▶ _What the task requires_: Write out, word for word, the portion of the article on the baby formula shortage from "Emily Pyeatt, 22, recently" up to and including "track down formula.".

▶ _Extract_:
What started as a spotty shortage in 2021 has grown into a nationwide problem, according to Neil Saunders, president of GlobalData Retail in New York.

“Baby formula is still available in some shops, but supply is very patchy and out of stocks arise very quickly,” Saunders wrote in an email. “Unfortunately, shortages encourage some people to buy in bulk and hoard, which further contributes to availability issues. This is why some retailers have put in place quantity restrictions.”

Consumers are having to “shop around” for formula, Saunders said, searching multiple locations and routinely encountering empty shelves and out-of-stock messages online.

As this is an “essential product,” Saunders added, “there is a lot of worry among parents.”

Emily Pyeatt, 22, recently went to eight different stores in search of formula for her 8-month-old. Ever since the recall forced her to change brands, she’s been burning increasing amounts of time and gas money trying to track down formula.

“This is the scariest thing I’ve ever experienced,” she posted on Facebook afterward. “How are we supposed to feed our children when there’s NO FORMULA ON THE SHELVES!?”

Down to her last three cans, Pyeatt said she has been easing her son onto more solid food to help the formula last longer. Store managers, trying to be helpful, have suggested she breast-feed, or switch to whole milk or other alternatives that aren’t safe for an infant her son’s age. She’d be breast-feeding if she could, she said, but like many women she struggled to produce enough.

“It was a very heartbreaking decision to stop, and I think it’s upsetting for someone to say that,” Pyeatt said. “I pray for the women who have babies who are not old enough for solid food.”

The shortage is heaping financial burden upon families at a time when households are already grappling with the highest inflation surge in four decades. Baby formula, the only viable substitute for breast milk, is expensive, with the average cost of popular brands well exceeding $1,000 in the infant’s first year according to the U.S. Surgeon General.

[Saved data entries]

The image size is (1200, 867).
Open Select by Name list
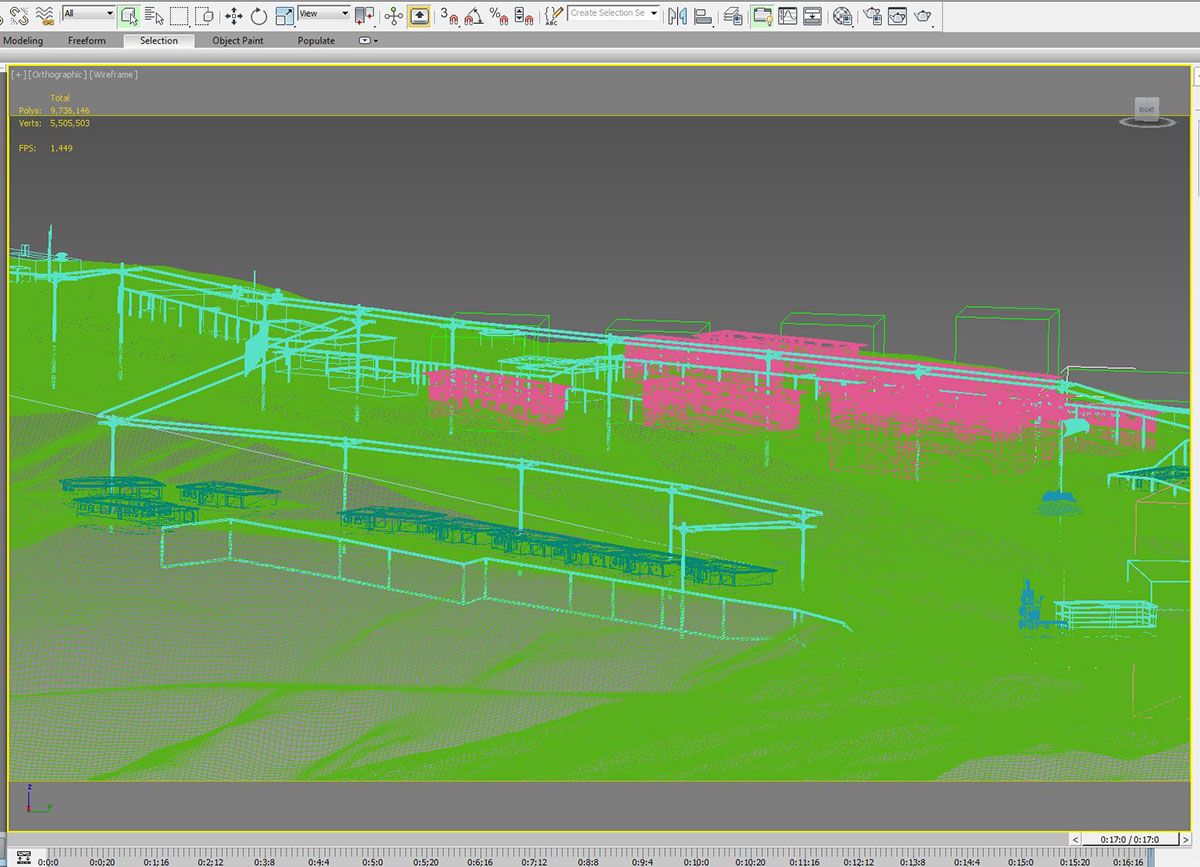pyautogui.click(x=154, y=15)
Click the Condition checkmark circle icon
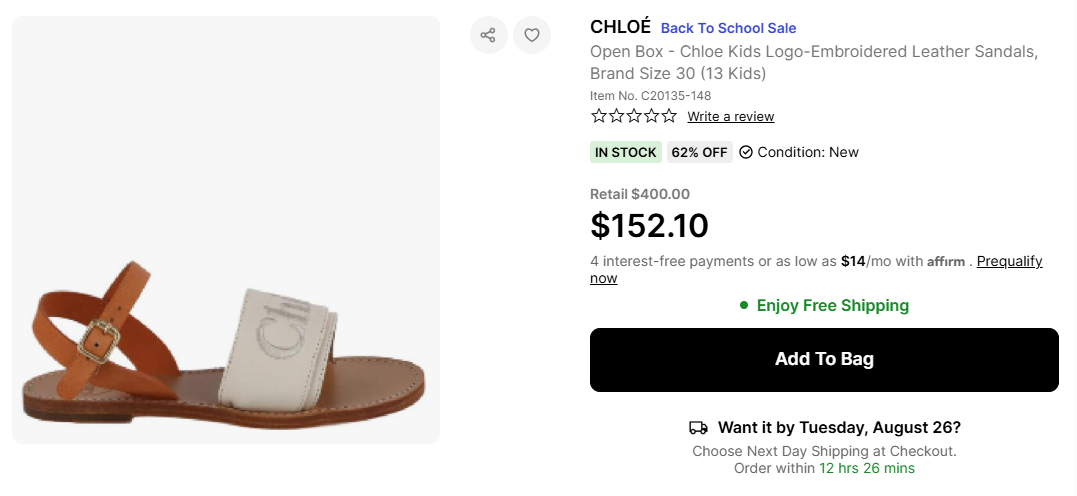This screenshot has width=1077, height=496. 746,153
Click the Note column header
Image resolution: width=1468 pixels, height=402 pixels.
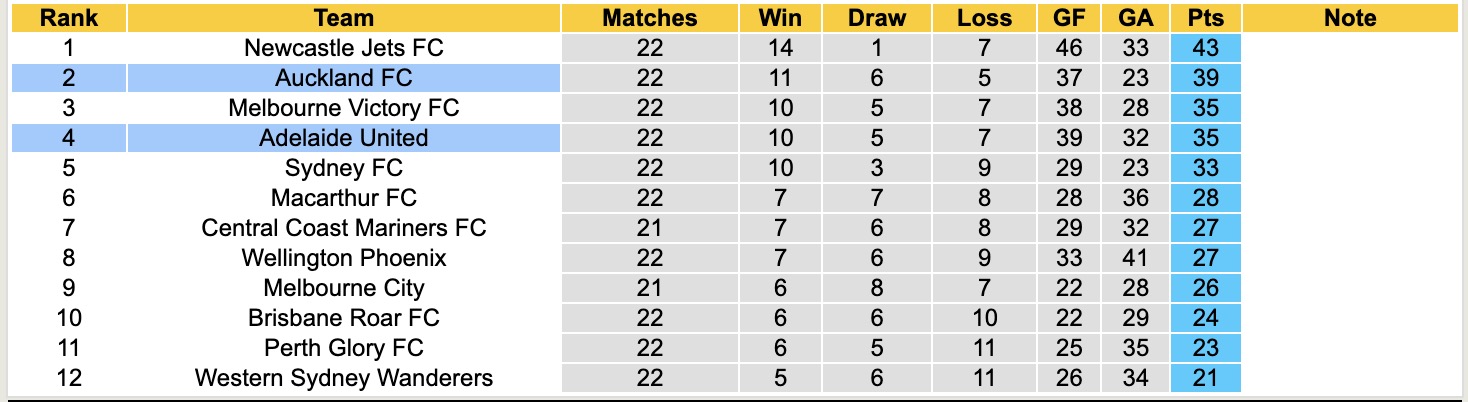[1349, 18]
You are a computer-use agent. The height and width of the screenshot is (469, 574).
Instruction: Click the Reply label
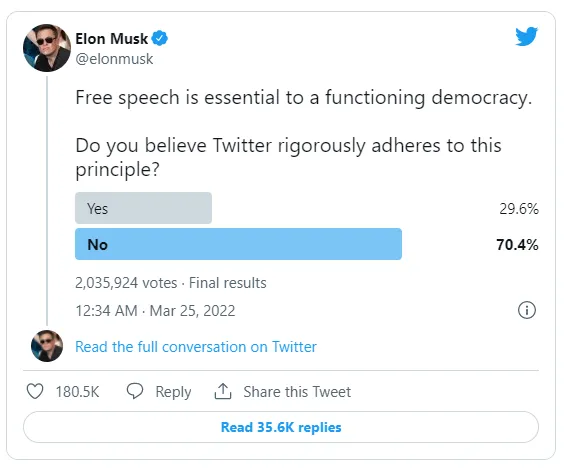[x=173, y=392]
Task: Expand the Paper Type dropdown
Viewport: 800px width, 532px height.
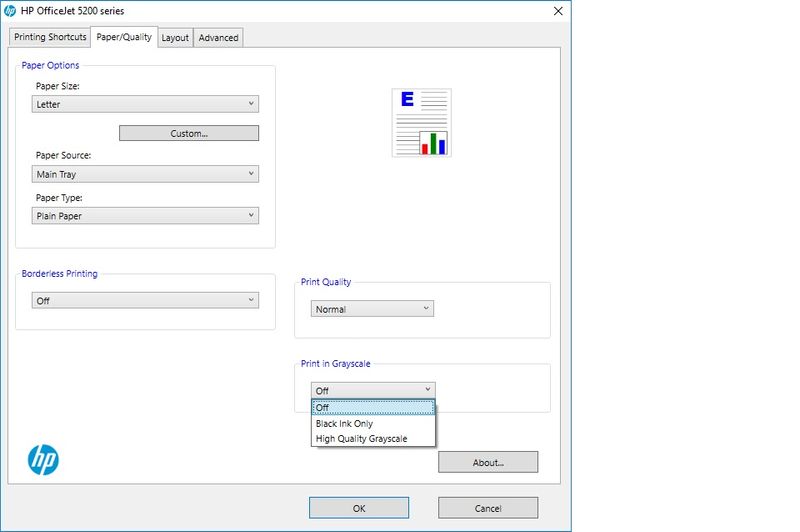Action: tap(145, 216)
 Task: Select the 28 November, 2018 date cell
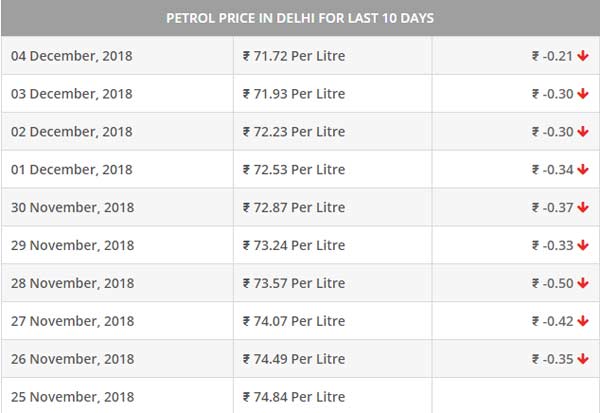tap(72, 284)
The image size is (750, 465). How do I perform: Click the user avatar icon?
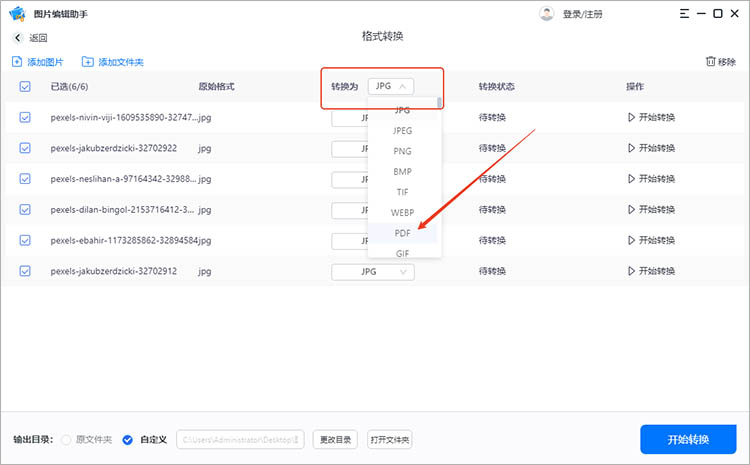546,14
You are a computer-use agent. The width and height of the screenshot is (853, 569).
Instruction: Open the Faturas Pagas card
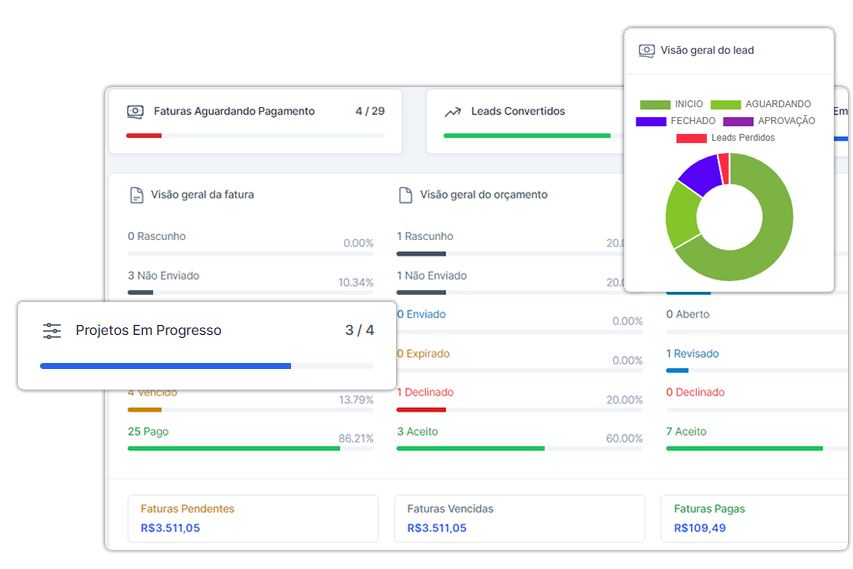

▶ _Exercise output_:
Emily Pyeatt, 22, recently went to eight different stores in search of formula for her 8-month-old. Ever since the recall forced her to change brands, she’s been burning increasing amounts of time and gas money trying to track down formula.